Ecco perchè io non ci sarò nella ‘piazza smutandata’ dell’8marzo!

di Grazia Nonis. ‘8 marzo’. Alcune di noi vanno a manifestare con la gonna alzata e la vagina in mostra, e poco elegantemente fanno roteare il reggipetto sopra la testa. Vogliono far sentire la loro voce così, “biotte”. La loro voce, non la nostra. La loro vagina, non la nostra. No, non mostro e non condivido. Lo trovo un comportamento volgare e patetico, anche se ce la vogliono far passare per una provocazione fatta ad “arte”: la lotta per i diritti delle donne.

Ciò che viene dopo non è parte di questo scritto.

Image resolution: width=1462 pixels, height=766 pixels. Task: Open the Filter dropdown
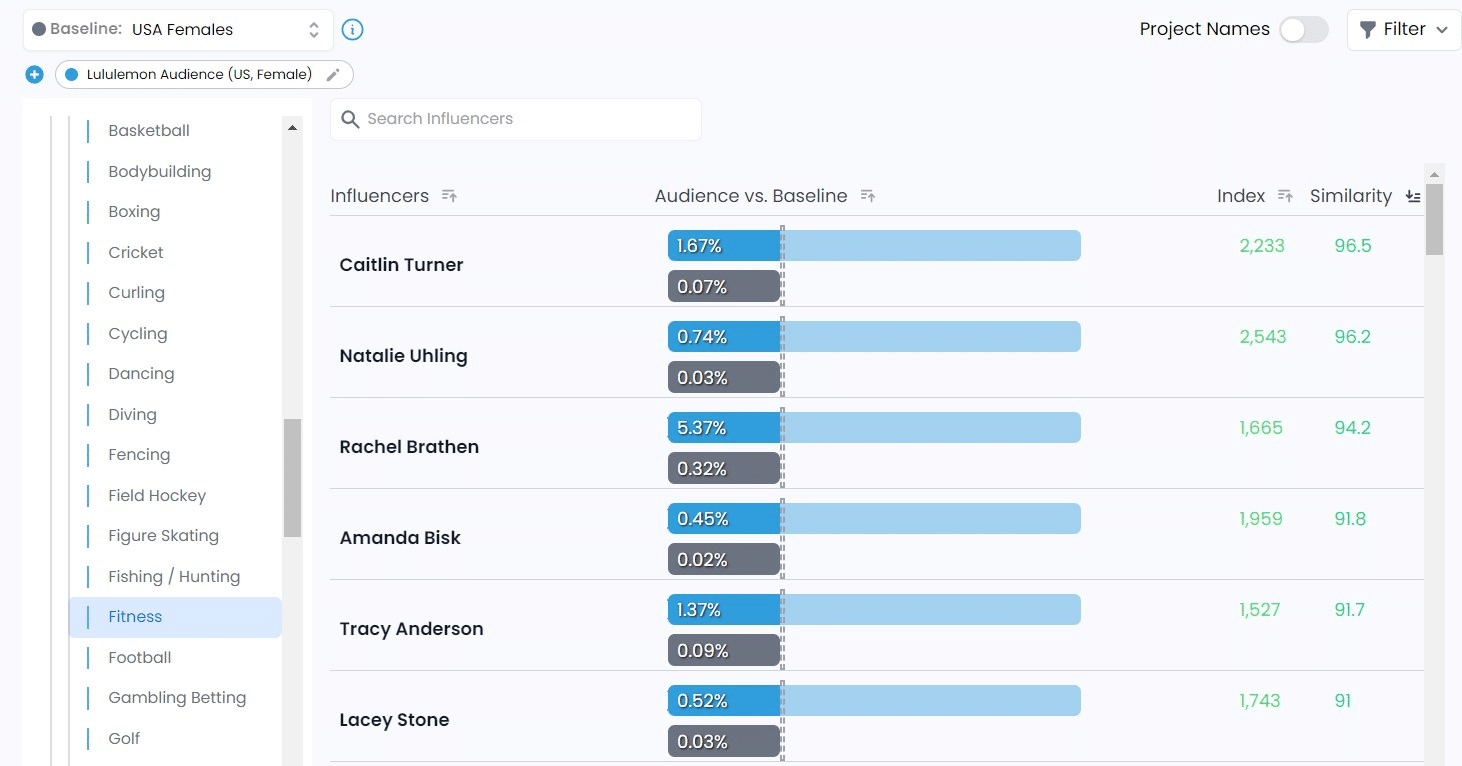pos(1403,30)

Purtroppo, quelli che accorreranno a gustarsi lo spettacolo, se ne andranno con la stessa convinzione che li ha portati lì, nella piazza smutandata: ci sono donne che ragionano solo con la gina. Qualcuno dirà che la stupida sono io, e tutte quelle che come me criticano queste manifestazioni non propongono poi valide alternative. Già, noi siamo le stupide che non si fermano mai, grazie o per colpa di quella scheggia di Dna che ci arriva direttamente da Eva. Un miscuglio di senso del dovere, di colpa, di coscienza, di responsabilità che ci fa credere di essere indispensabili, che senza di noi potrebbe cadere il mondo. Cadrebbe, per davvero! E allora via, al lavoro, per portare i bambini all’asilo o a scuola. Poi di corsa, a perdersi tra bucato e borsoni da ginnastica da svuotare, frigo da riempire, anziani da ascoltare, malati da accudire, lacrime da nascondere. Chi pensa che il nostro mondo si fermi lì sbaglia di grosso.

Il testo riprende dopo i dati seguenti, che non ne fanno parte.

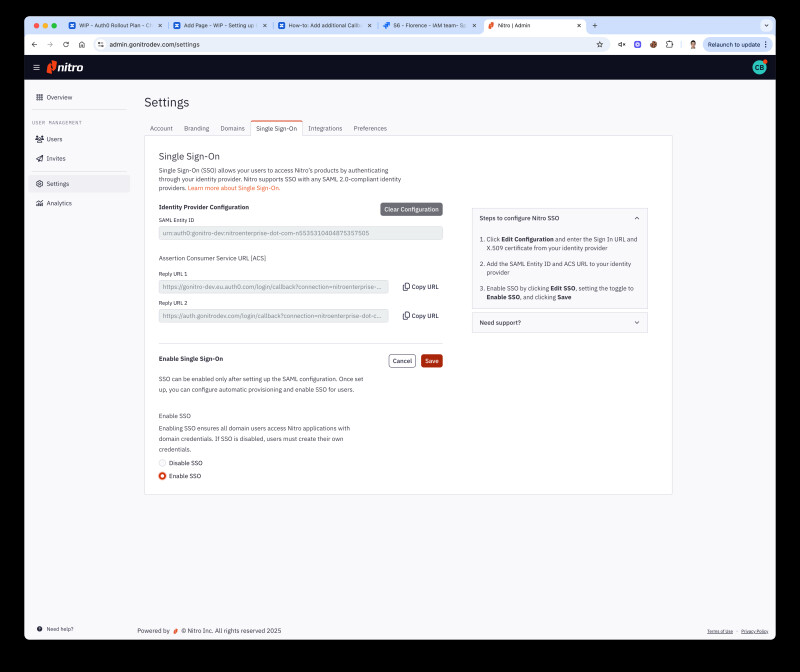Open Invites via paper plane icon
The height and width of the screenshot is (672, 800).
click(x=39, y=158)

Non abbiamo bisogno di scendere in piazza a vulva scoperta per farci valere, per difendere i diritti di noi donne, o per pretendere quella mimosa che è d’obbligo l’8 marzo. Di questa giornata, aborriamo l’assurdo e deprimente spettacolo dell’uomo tartaruga assoldato per la festa delle donne. Quello che lancia la sua poco maschia mutanda in mezzo a gruppi di donne che si azzuffano, slinguano e slanguano per accaparrarsela. Forse perché siamo bigotte, beghine o suorine? No, semplicemente perché non ne abbiamo bisogno, non ci appaga, ma ci infastidisce, ci deprime. Insomma, lo troviamo squallido. Cosa facciamo per le donne? Senza platea e senza clamori, combattiamo ogni giorno per non essere discriminate, per aiutare donne come noi a non farsi calpestare, ad essere più libere, indipendenti. Offriamo una spalla, una stampella a quelle che soffrono perché non ce la fanno più, e ci ritagliamo del tempo per ascoltarle, condurle per mano verso ciò che più si avvicina ad una soluzione. Sono nostre amiche, o a volte solo conoscenti, amiche di amiche di cui spesso sappiamo solo il nome. Occhi pesti; bimbi da proteggere; seni asportati; notti in ospedale; fino a spingerci fin dove la legge non arriva. O meglio, dove non vuole arrivare. Siamo mogli, compagne, amanti, amiche. Ma anche avvocati, poliziotte, assistenti sociali, maestre, arbitri, infermiere, combattenti, guerriere. Siamo tutto questo e anche di più, senza aver preso lauree o diplomi. Sempre presenti, prima e dopo l’8 marzo. Non siamo un’associazione, non abbiamo un logo, una bandiera. Signori miei, queste siamo noi, siamo le donne.